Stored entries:
* * * * *
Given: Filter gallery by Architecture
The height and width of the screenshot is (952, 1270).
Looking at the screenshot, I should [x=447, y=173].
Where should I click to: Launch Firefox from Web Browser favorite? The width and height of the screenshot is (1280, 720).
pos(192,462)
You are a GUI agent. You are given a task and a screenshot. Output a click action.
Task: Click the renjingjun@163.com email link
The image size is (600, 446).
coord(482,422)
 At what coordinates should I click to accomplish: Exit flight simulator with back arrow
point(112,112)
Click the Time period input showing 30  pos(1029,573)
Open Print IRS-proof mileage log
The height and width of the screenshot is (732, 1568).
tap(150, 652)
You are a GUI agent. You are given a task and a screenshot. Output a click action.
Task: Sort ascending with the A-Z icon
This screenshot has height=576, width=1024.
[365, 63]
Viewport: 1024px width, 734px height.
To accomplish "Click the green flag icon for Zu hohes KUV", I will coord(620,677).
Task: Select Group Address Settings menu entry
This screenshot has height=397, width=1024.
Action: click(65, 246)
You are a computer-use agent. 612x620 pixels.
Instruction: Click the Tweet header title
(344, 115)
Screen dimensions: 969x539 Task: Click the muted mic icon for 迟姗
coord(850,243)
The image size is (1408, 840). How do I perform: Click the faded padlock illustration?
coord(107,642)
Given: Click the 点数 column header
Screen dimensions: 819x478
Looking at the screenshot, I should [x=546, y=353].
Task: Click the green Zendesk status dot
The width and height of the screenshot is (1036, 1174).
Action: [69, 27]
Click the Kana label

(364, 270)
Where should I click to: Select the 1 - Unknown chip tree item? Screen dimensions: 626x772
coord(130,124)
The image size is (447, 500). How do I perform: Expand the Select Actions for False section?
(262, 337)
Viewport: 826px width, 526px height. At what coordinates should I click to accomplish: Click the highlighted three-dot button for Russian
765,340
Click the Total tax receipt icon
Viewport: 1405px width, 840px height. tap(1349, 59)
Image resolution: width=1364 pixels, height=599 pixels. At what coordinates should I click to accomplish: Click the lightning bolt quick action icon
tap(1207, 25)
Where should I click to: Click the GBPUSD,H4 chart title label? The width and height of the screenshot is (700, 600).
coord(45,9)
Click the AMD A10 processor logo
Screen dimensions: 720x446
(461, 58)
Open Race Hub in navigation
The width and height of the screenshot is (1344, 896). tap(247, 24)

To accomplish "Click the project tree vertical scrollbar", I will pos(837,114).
* * * * *
The answer should be the complete set of records, printed exactly.

Output below
Given: Filter gallery by Architecture
The height and width of the screenshot is (952, 1270).
Looking at the screenshot, I should [x=447, y=173].
Where should I click to: Launch Firefox from Web Browser favorite? The width and height of the screenshot is (1280, 720).
pos(192,462)
You are a GUI agent. You are given a task and a screenshot. Output a click action.
Task: Click the renjingjun@163.com email link
The image size is (600, 446).
coord(482,422)
 At what coordinates should I click to accomplish: Exit flight simulator with back arrow
point(112,112)
Click the Time period input showing 30  pos(1029,573)
Open Print IRS-proof mileage log
The height and width of the screenshot is (732, 1568).
tap(150, 652)
You are a GUI agent. You are given a task and a screenshot. Output a click action.
Task: Sort ascending with the A-Z icon
This screenshot has height=576, width=1024.
[365, 63]
Viewport: 1024px width, 734px height.
To accomplish "Click the green flag icon for Zu hohes KUV", I will coord(620,677).
Task: Select Group Address Settings menu entry
This screenshot has height=397, width=1024.
Action: click(65, 246)
You are a computer-use agent. 612x620 pixels.
Instruction: Click the Tweet header title
(344, 115)
Screen dimensions: 969x539 Task: Click the muted mic icon for 迟姗
coord(850,243)
The image size is (1408, 840). How do I perform: Click the faded padlock illustration?
coord(107,642)
Given: Click the 点数 column header
Screen dimensions: 819x478
Looking at the screenshot, I should [x=546, y=353].
Task: Click the green Zendesk status dot
The width and height of the screenshot is (1036, 1174).
Action: [69, 27]
Click the Kana label

(364, 270)
Where should I click to: Select the 1 - Unknown chip tree item? Screen dimensions: 626x772
coord(130,124)
The image size is (447, 500). How do I perform: Expand the Select Actions for False section?
(262, 337)
Viewport: 826px width, 526px height. At what coordinates should I click to accomplish: Click the highlighted three-dot button for Russian
765,340
Click the Total tax receipt icon
Viewport: 1405px width, 840px height. tap(1349, 59)
Image resolution: width=1364 pixels, height=599 pixels. At what coordinates should I click to accomplish: Click the lightning bolt quick action icon
tap(1207, 25)
Where should I click to: Click the GBPUSD,H4 chart title label? The width and height of the screenshot is (700, 600).
coord(45,9)
Click the AMD A10 processor logo
Screen dimensions: 720x446
(461, 58)
Open Race Hub in navigation
The width and height of the screenshot is (1344, 896). tap(247, 24)

To accomplish "Click the project tree vertical scrollbar", I will pos(837,114).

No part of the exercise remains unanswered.